DOCUMENT SEGMENT:
◇ ◇ ◇ ◇
YouTube faces massive music royalty bill in German copyright case

Summary:YouTube could face a massive royalties bill after a court case went against the video-sharing site. The ruling also ruled that YouTube alone is responsible for its users' submissions.

A German court ruled today that Google-owned YouTube can be found responsible for the content that users upload and post on the video-sharing website, a decision that could have massive implications for the company.

YouTube could be forced to pay royalties to those whose music copyright was infringed upon. While nothing is retrospective about today's ruling, the company could be forced to pay if it wishes to continue host videos that are owned by rights holders.

It was also ordered to install word-based filters to bolster its existing filtering system to prevent further infringement of copyrighted work.

But YouTube warned that the measures would slow down the upload process, which could lead to a knock-on effect to citizen journalists in particular, who rely on the site to break user-contributed news.
◇ ◇ ◇ ◇
Item-finding data
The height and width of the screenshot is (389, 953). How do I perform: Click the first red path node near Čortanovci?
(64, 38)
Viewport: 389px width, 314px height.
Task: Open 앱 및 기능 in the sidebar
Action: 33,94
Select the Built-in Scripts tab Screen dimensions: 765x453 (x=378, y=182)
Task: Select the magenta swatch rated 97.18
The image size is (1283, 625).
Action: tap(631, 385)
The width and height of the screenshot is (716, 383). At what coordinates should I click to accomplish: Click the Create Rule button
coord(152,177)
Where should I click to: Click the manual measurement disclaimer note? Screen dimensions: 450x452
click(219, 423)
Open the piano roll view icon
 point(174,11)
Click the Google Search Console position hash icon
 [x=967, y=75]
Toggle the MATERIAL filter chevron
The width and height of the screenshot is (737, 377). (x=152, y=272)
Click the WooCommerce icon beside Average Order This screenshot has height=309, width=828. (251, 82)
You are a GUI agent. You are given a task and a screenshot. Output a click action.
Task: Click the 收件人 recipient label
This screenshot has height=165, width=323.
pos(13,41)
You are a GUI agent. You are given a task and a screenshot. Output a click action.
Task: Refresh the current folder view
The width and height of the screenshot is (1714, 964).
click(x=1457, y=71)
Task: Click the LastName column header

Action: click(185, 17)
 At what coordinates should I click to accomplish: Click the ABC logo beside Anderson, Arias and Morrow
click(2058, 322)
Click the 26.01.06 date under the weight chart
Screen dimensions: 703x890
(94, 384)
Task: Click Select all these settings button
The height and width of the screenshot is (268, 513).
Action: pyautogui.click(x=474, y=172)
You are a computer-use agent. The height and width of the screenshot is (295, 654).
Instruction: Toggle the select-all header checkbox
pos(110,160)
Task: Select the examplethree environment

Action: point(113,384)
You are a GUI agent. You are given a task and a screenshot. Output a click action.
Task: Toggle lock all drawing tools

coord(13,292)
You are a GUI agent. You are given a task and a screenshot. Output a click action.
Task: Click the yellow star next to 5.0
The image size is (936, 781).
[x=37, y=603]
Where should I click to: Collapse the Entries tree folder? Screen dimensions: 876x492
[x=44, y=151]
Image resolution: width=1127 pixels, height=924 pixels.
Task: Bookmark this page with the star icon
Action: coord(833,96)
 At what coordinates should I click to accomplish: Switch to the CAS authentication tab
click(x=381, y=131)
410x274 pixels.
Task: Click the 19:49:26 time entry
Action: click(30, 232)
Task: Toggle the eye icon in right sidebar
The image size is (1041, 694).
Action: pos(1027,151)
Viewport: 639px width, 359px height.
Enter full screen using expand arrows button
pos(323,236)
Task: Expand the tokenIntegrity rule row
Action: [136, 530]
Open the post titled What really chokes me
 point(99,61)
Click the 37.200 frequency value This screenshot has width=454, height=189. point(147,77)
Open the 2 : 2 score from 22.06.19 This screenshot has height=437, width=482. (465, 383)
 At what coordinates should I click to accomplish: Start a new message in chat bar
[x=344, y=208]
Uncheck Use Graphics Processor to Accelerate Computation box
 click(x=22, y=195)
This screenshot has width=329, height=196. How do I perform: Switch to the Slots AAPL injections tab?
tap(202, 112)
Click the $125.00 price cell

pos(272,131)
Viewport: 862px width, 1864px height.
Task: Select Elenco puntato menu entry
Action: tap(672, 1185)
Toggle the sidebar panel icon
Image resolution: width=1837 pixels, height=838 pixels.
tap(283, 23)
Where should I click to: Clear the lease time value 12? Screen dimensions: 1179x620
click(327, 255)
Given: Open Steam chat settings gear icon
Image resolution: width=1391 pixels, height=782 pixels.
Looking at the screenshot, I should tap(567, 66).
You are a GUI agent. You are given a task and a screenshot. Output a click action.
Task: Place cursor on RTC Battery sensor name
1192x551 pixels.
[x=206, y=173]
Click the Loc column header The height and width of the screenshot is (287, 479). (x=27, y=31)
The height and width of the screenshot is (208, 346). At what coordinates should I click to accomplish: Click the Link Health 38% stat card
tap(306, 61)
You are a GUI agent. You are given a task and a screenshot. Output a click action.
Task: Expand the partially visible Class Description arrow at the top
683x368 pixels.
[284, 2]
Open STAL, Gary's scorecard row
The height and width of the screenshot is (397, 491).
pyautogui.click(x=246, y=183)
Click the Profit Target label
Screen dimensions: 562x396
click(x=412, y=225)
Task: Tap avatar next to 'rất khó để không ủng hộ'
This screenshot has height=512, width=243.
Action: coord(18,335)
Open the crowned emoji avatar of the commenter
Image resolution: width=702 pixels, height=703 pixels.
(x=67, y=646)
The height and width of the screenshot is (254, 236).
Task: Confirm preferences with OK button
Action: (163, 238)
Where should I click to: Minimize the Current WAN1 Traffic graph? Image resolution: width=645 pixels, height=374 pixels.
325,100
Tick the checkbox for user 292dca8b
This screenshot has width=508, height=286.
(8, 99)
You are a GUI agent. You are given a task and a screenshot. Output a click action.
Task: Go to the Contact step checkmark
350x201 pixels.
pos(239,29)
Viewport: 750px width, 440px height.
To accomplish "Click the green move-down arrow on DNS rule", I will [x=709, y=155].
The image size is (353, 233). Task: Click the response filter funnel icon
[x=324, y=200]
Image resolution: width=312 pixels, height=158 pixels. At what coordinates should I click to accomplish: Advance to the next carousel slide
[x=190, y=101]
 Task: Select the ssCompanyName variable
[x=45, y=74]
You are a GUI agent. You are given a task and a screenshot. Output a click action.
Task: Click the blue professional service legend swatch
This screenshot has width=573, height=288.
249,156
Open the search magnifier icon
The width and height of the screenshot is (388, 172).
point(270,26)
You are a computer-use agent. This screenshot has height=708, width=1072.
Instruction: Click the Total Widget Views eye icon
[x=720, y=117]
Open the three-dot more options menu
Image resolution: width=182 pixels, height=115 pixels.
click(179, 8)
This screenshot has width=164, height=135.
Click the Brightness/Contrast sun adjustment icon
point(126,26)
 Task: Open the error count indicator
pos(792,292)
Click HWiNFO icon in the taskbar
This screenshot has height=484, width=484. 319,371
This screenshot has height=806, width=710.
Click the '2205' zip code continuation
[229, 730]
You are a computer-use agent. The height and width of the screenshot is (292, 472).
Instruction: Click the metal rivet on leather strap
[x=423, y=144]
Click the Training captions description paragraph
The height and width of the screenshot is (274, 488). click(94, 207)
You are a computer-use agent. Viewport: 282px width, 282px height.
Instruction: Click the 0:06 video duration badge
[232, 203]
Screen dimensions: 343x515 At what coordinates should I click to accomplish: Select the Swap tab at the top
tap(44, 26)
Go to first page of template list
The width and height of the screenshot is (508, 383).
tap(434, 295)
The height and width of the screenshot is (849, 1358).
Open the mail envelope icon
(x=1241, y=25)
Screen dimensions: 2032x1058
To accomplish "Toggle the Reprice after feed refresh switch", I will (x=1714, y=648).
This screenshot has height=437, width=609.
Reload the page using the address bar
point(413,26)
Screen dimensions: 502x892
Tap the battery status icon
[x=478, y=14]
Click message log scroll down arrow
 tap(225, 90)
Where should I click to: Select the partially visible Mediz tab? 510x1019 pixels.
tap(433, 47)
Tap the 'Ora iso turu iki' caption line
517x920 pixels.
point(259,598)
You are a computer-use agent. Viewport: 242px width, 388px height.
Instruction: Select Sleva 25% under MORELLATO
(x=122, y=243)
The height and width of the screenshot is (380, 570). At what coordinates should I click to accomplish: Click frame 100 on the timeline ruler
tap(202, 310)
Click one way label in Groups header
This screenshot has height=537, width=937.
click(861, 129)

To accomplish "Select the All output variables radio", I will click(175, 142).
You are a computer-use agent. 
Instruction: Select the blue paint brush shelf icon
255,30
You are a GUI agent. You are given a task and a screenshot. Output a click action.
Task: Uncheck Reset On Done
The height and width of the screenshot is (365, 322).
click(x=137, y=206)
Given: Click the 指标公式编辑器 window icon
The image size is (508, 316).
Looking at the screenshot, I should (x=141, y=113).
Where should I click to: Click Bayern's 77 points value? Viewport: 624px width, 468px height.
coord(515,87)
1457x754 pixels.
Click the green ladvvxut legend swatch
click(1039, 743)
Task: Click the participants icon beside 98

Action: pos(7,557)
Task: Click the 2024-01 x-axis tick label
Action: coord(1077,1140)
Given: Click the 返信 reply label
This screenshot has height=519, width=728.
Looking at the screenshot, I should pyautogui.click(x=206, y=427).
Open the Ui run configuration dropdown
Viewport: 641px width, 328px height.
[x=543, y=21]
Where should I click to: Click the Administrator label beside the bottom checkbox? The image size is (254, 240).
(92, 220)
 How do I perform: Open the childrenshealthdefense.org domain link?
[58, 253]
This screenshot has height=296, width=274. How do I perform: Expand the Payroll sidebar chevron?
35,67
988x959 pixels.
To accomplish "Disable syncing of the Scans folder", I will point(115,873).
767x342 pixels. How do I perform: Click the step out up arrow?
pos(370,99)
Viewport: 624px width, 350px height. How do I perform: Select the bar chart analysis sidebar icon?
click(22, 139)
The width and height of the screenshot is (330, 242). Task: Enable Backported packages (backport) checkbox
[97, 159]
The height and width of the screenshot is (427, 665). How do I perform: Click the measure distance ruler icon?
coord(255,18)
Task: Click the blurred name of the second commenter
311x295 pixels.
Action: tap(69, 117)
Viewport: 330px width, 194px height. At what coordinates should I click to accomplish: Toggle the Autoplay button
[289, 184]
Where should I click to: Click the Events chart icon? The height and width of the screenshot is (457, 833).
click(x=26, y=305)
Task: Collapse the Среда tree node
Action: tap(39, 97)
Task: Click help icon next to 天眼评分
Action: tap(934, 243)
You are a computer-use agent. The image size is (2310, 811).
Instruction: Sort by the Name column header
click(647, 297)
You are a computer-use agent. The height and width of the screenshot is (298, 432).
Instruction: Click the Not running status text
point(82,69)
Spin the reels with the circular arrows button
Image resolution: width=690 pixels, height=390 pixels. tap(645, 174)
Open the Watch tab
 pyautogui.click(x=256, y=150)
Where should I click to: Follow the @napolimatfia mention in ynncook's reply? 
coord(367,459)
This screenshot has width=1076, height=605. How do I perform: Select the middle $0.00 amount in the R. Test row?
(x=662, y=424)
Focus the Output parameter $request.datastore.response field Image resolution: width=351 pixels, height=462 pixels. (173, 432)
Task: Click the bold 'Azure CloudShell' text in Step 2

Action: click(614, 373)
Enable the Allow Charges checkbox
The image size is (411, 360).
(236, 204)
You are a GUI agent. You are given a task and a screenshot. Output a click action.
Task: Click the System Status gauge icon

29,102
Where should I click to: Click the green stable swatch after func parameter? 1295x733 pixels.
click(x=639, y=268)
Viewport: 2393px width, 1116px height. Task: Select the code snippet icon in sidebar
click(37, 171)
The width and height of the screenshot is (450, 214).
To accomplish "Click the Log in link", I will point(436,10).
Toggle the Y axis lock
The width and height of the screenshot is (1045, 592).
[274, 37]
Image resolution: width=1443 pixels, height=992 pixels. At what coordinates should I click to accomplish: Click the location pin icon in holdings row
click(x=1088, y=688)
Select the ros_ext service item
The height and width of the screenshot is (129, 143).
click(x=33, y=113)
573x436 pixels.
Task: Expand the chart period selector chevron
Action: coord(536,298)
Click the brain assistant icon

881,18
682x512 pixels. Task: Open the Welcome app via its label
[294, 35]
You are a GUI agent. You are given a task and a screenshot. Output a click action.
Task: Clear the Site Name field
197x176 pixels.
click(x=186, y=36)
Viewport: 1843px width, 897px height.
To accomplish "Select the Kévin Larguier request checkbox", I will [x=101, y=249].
◇ ◇ ◇ ◇
THE TASKS:
1 > From the article on the YouTube copyright ruling, reproduce verbatim everything from "YouTube could be" down to "of copyrighted work.".
2 > According to the article on the YouTube copyright ruling, why could the measures ordered by the court particularly affect citizen journalists? Answer in one to three sentences.

SOLUTIONS BELOW:
1 >
YouTube could be forced to pay royalties to those whose music copyright was infringed upon. While nothing is retrospective about today's ruling, the company could be forced to pay if it wishes to continue host videos that are owned by rights holders.

It was also ordered to install word-based filters to bolster its existing filtering system to prevent further infringement of copyrighted work.

2 > YouTube warned that the measures would slow down the upload process. Because citizen journalists rely on the site to break user-contributed news, that slowdown could have a knock-on effect on them in particular.